4. Liveness & Deadlock Immunity
Leveraging the OwnershipGraph, the compiler proves that no circular dependency of @locked or @shared objects exists.
- Lock-Ordering: The compiler enforces a global "Acquisition Hierarchy." If you try to acquire
Lock Bwhile holdingLock A, but elsewhereLock Ais acquired afterLock B, the build fails.
Implementation Path: "Progressive Disclosure"
The beauty of the CLEAR architecture is that STRICT EXTREME does not hinder the early-stage developer:
- Draft Phase: The developer writes code in Standard mode. The compiler silently tracks ownership and effects.

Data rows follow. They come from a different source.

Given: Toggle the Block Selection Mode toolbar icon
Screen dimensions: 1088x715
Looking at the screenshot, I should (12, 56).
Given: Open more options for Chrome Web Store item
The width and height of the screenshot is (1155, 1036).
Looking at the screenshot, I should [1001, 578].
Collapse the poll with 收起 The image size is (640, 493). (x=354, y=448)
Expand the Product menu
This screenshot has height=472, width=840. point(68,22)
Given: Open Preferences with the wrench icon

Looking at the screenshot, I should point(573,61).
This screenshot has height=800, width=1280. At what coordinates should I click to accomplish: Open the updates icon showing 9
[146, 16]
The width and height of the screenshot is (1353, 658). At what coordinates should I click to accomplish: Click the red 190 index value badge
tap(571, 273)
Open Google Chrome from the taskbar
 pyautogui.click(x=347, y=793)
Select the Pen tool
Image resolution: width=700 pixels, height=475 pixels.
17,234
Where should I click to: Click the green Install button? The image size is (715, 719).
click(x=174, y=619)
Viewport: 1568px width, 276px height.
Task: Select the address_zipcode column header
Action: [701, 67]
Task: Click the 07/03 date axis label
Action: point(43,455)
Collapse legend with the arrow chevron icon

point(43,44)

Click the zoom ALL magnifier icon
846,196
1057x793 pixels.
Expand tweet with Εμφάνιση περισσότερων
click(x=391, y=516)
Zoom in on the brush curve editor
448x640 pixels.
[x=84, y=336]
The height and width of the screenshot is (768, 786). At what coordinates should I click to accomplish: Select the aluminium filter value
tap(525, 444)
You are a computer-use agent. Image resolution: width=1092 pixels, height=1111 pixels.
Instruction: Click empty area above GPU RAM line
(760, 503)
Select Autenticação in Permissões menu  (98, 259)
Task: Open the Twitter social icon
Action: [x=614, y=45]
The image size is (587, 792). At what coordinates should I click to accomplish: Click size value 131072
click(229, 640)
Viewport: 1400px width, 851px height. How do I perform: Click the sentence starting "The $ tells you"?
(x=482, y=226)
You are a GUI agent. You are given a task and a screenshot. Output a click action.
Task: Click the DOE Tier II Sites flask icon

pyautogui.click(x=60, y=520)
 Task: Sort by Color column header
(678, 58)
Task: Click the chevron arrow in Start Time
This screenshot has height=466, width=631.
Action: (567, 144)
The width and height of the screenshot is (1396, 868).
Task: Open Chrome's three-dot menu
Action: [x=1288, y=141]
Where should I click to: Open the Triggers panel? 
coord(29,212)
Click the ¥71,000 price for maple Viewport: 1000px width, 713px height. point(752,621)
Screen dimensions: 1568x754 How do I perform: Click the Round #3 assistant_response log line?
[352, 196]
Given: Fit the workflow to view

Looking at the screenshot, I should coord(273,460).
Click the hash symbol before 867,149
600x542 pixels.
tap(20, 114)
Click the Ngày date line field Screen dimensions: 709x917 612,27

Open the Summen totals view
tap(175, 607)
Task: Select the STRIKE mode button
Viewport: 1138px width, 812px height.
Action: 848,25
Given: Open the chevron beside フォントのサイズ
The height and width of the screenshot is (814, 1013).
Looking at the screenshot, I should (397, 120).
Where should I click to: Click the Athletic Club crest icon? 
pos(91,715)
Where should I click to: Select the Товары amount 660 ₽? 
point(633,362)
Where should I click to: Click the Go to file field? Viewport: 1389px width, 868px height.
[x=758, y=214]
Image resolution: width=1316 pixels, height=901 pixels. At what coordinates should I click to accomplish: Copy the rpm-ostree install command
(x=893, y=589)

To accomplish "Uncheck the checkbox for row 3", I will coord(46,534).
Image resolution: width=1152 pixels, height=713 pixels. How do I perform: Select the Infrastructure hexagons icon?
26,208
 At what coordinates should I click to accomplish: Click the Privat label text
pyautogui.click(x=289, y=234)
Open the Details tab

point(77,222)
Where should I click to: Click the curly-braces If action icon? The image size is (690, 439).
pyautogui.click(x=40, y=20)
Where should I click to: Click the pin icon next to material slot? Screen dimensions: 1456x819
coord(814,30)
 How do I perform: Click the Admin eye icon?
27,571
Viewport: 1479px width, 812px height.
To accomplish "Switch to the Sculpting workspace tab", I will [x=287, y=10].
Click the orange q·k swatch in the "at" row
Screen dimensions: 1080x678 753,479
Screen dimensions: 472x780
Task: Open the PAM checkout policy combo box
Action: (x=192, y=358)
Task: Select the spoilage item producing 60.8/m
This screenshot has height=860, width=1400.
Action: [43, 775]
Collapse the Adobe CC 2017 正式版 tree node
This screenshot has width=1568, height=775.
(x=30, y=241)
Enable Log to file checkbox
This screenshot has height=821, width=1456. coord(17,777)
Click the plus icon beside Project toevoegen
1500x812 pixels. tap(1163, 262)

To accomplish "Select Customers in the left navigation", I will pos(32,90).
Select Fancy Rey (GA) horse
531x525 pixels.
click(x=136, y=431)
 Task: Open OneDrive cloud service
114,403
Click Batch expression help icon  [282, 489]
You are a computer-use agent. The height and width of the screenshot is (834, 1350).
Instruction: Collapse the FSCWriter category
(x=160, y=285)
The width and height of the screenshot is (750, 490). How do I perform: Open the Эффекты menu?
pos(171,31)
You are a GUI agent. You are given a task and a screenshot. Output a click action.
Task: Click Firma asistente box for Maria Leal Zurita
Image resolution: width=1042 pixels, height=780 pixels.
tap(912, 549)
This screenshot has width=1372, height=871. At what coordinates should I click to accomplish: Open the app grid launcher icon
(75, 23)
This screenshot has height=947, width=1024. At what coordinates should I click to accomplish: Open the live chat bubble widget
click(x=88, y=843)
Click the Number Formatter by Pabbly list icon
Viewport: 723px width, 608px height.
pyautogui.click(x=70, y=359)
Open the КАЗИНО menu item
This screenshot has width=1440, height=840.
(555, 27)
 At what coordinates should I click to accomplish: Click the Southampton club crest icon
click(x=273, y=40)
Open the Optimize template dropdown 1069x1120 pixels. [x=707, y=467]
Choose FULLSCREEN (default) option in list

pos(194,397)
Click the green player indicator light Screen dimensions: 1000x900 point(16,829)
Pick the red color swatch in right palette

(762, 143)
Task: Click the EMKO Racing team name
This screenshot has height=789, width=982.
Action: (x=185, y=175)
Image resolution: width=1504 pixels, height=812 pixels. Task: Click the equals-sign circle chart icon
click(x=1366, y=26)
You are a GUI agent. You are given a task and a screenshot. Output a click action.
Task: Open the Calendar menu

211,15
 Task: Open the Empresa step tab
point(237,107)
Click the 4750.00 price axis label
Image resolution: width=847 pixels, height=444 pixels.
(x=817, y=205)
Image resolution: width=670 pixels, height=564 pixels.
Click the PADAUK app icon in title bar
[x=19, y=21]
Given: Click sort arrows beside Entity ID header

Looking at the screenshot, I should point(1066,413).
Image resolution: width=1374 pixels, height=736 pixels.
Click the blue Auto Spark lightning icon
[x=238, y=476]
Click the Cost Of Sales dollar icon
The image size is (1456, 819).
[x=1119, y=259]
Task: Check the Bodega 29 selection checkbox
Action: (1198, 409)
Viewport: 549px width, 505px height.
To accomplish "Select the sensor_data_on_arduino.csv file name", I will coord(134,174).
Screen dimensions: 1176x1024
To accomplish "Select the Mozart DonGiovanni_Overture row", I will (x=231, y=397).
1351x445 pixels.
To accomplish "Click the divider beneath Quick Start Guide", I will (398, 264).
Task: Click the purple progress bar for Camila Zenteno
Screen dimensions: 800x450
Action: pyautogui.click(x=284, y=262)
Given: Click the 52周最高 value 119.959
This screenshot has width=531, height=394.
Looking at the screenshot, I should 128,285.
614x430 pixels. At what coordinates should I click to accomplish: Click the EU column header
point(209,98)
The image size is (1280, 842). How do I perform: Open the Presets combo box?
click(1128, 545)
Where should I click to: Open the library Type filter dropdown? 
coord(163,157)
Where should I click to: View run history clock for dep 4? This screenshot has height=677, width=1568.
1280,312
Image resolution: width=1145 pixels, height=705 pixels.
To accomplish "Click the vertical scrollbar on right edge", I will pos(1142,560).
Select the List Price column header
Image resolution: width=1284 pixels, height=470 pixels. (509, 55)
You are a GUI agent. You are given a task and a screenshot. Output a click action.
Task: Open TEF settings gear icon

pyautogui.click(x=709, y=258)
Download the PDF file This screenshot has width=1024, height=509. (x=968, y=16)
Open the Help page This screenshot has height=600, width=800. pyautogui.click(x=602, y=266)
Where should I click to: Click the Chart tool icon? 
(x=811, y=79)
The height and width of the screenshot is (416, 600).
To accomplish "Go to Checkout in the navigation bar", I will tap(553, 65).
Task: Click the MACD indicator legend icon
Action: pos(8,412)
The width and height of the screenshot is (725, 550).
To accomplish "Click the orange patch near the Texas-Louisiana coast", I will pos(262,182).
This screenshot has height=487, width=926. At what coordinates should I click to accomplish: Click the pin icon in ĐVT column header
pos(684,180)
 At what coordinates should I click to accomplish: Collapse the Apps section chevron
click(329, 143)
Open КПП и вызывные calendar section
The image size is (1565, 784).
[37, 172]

- Optimization Phase: The developer turns on
STRICTmode to remove bottlenecks (allocations/blocking). - Certification Phase: The developer turns on
STRICT EXTREME. The compiler takes the existing metadata and "Hardens" it using formal verification.
Architecture & Logic
Because CLEAR's memory model is a Directed Acyclic Graph (DAG) (enforced by Affine movement and Arena scopes), it is mathematically "Decidable." Proving properties about CLEAR code is significantly simpler than proving properties about C++ or Rust because aliasing is strictly controlled and visible to the Annotator.
Goal for v0.3 Roadmap
Integration of a formal solver into the Annotator to provide "Panic-Free" proofs for core data-processing pipelines.